Ныне и в час смерти нашей.
Глава 8
ТО, О ЧЕМ НЕ ГОВОРЯТ
В которой продолжается описание ранних лет мисс Дуэйн: открытие географии и определенные вопросы, касающиеся английского языка
Лорд Мерридит манкировал опрятностью. Некогда аккуратная седая бородка отросла, перепуталась, под ногтями копилась грязь, зубы утратили белизну, пожелтели и почернели, словно клавиши старого рояля. На лице и шее виднелись волдыри, какие Мэри Дуэйн однажды заметила на его руках. Выглядели они страшно. Порой кровоточили. Как-то раз на рассвете она видела, как лорд бродит по лугу Лоуэр-Лок, бьет тростью по россыпям камней. Заметив ее, крикнул: убирайся с глаз моих. Некоторые говорили, что от лорда пахнет, как из сточной канавы. Другие сообщали, что он пристрастился к виски. Часто забывал надеть чистое платье.
Порой ночью они слышали, как лорд Мерридит орет у себя во дворе (дом Дуэйнов располагался в четверти мили от усадьбы). В поместье о нем ходили странные слухи: будто он избивал сына, пока тот не взмолился о пощаде, будто свалил в кучу наряды покойной жены и поджег. Скотники шептались, что он жесток к животным: до смерти забил кнутом лошадь, принадлежавшую леди Верити. Мэри Дуэйн не верила, что лорд Мерридит способен на такое. Он обожает своих лошадей.

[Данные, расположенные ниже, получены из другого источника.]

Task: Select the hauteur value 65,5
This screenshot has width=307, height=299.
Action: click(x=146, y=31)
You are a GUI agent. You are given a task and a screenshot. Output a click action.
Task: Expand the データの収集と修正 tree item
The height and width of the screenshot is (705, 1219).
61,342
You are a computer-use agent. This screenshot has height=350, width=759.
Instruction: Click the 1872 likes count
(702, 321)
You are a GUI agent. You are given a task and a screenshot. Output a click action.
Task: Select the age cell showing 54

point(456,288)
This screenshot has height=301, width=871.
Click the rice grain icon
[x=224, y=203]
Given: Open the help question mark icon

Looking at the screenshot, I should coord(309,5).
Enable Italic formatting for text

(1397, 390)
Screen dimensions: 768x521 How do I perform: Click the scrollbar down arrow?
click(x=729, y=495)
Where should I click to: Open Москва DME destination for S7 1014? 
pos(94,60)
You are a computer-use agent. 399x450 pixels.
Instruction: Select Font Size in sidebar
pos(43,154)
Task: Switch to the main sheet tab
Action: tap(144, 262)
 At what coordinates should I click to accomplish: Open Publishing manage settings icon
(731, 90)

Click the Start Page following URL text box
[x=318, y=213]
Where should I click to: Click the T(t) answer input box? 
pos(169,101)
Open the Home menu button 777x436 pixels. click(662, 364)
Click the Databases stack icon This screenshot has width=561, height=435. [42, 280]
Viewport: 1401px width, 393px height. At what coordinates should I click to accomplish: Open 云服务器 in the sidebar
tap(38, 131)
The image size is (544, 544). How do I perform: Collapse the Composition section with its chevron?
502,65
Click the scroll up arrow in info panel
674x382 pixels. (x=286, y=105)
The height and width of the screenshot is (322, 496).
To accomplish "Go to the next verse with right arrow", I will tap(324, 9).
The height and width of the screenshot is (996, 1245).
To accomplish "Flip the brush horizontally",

— Больше, чем своих людей, — сказал ее отец.
Теперь его суда боялась вся Коннемара. Некогда им восхищались за справедливость и щепетильность решений, за то, что он всегда принимал сторону правого, а не сильного: ныне же он внушал страх от Спидла до Линона. Он срывался на представавших пред ним арестантах. Если к нему обращались «лорд Дэвид» или даже «лорд Мерридит», как водилось в здешних краях, он вскакивал на ноги и кричал: «Меня зовут Кингскорт! Обращайся ко мне как положено! Еще одна дерзость — ня велю тебя выпороть за неуважение к суду!»
Четвертого мая 1826 года он вынес смертный приговор. Подсудимый, бывший арендатор капитана Блейка из Талли, украл ягненка с луга капитана и смертельно ранил егеря, который пытался его задержать. В Коннемаре внимательно следили за этим процессом. У обвиняемого было пятеро детей, жена его умерла. Даже вдова егеря умоляла его помиловать. Он совершил ужасное преступление, но однажды предстанет перед Богом. Однажды мы все предстанем перед Богом. В Ирландии и так слишком часто гибнут люди. Она не хочет, чтобы еще чьи-то дети остались без отца. Но через неделю после вынесения приговора обвиняемого повесили в голуэйских казармах, а тело бросили в яму с известью во дворе. Детей определили в голуэйский дом призрения, а через месяц туда отправили и детей егеря. Не прошло и года, как всех семерых детей (и убийцы, и жертвы) похоронили в той же обще могиле.